Migas Itu ‘High Risk, High Return’! Anak K3 UNAIR Bedah Strategi Efisiensi dan Peran AI di Industri Energi

Twitter
LinkedIn
Facebook
WhatsApp

Surabaya, Jawa Timur, ruangenergi.com– Dunia industri minyak dan gas (Migas) bukan sekadar ladang cuan, tetapi juga arena dengan risiko tinggi. Untuk menaklukkan tantangan ini, mahasiswa Himpunan Keselamatan dan Kesehatan Kerja (K3) Fakultas Vokasi Universitas Airlangga (UNAIR) menggelar Seminar Nasional K3 pada Sabtu (27/9/2025) lalu.

Acara yang bertajuk “Optimalisasi Peran Keselamatan dan Kesehatan Kerja dalam Pengolahan Migas…” ini bertujuan membekali mahasiswa dengan wawasan praktis sebelum terjun ke lapangan.

“Besar harapan kami dapat memahami pentingnya pengolahan Migas sebelum terjun langsung ke lapangan,” ujar Kisa Audrey Putri Wardhana, Ketua Pelaksana seminar,dikutip dari website Unair.

Dalam sesi utamanya, Ahmad Muslih Bambang Sugiharta, Supervisor Process Safety & EP&R dari EMCL, memaparkan kunci sukses industri energi. Menurut Muslih, industri Migas adalah kategori High Risk, High Return.

Ia menegaskan, K3 bukan sekadar kepatuhan, tetapi merupakan Katalis Efisiensi Produksi Migas Nasional. Prinsipnya sederhana: dengan meminimalkan downtime (waktu henti operasi) karena kecelakaan, produktivitas secara otomatis akan meningkat.

Berdasarkan pengalaman 17 tahunnya di sektor Migas, Muslih menekankan satu hal fundamental: setiap individu harus menjadi safety leader. “Ketika di lapangan, semua bertanggung jawab atas keselamatan dan keamanan diri sendiri,” ujarnya.

Meskipun Migas masih menyumbang lebih dari 70% kebutuhan energi global dan lapangan kerja masih terbuka lebar, industri ini menghadapi tantangan klasik: keterbatasan tenaga kerja ahli dan kompleksitas teknologi, terutama dalam penanganan gas.

Teknologi Baru: Dari Carbon Capture hingga Kecerdasan Buatan (AI)

Perjalanan industri menuju target net zero emission turut menjadi sorotan. Muslih memperkenalkan solusi inovatif seperti konsep Carbon Capture and Storage (CCS), yaitu teknologi penyerapan emisi karbon untuk kemudian diinjeksikan kembali ke perut bumi.

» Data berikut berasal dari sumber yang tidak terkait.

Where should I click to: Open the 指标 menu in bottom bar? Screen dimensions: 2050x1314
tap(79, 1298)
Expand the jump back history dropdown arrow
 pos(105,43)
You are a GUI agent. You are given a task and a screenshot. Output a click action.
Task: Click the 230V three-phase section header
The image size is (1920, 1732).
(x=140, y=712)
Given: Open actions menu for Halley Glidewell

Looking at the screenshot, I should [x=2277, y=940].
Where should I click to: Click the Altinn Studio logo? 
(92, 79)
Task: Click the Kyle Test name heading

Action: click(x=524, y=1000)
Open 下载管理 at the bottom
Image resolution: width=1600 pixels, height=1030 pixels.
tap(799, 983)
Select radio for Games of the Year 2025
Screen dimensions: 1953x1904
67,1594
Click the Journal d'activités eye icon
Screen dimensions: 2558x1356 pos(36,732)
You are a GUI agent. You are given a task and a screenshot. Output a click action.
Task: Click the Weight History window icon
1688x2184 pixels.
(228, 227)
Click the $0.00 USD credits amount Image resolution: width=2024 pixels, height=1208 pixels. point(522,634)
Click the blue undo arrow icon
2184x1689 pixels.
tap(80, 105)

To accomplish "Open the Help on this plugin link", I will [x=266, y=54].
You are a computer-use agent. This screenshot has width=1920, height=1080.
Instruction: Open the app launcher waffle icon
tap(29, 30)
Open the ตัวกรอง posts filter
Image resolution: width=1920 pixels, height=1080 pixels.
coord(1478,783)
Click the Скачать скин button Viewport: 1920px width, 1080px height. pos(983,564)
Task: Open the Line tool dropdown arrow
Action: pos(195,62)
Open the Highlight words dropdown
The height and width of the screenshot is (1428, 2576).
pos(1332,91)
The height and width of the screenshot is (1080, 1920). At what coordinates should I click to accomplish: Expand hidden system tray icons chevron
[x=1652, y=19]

Ia lantas menggarisbawahi bahwa di industri berisiko tinggi ini, teknologi dan strategi K3 harus berjalan beriringan dengan target efisiensi dan keberlanjutan.

Lebih jauh, Muslih menyoroti peran teknologi canggih. Menurutnya, pemanfaatan Artificial Intelligence (AI) sangat krusial dalam mendukung produktivitas dan keselamatan kerja. “Siapapun yang tidak bersahabat dengan AI, dia akan tertinggal,” cetusnya.

Muslih memberikan contoh langsung penggunaan AI di lapangan, seperti Earthquake Impact Calculator dan New Scenario Management Dashboard, yang membantu monitoring dan pengambilan keputusan cepat.

Terakhir, Muslih mengingatkan para mahasiswa K3 bahwa keterampilan teknis saja tidak cukup. Di lapangan, soft skill seperti komunikasi dan adaptasi sangat penting. “Adakalanya kita harus punya seni untuk menegur. Karena bekerja di lapangan bukan hanya soal teknis, tetapi juga komunikasi dan adaptasi,” pungkasnya.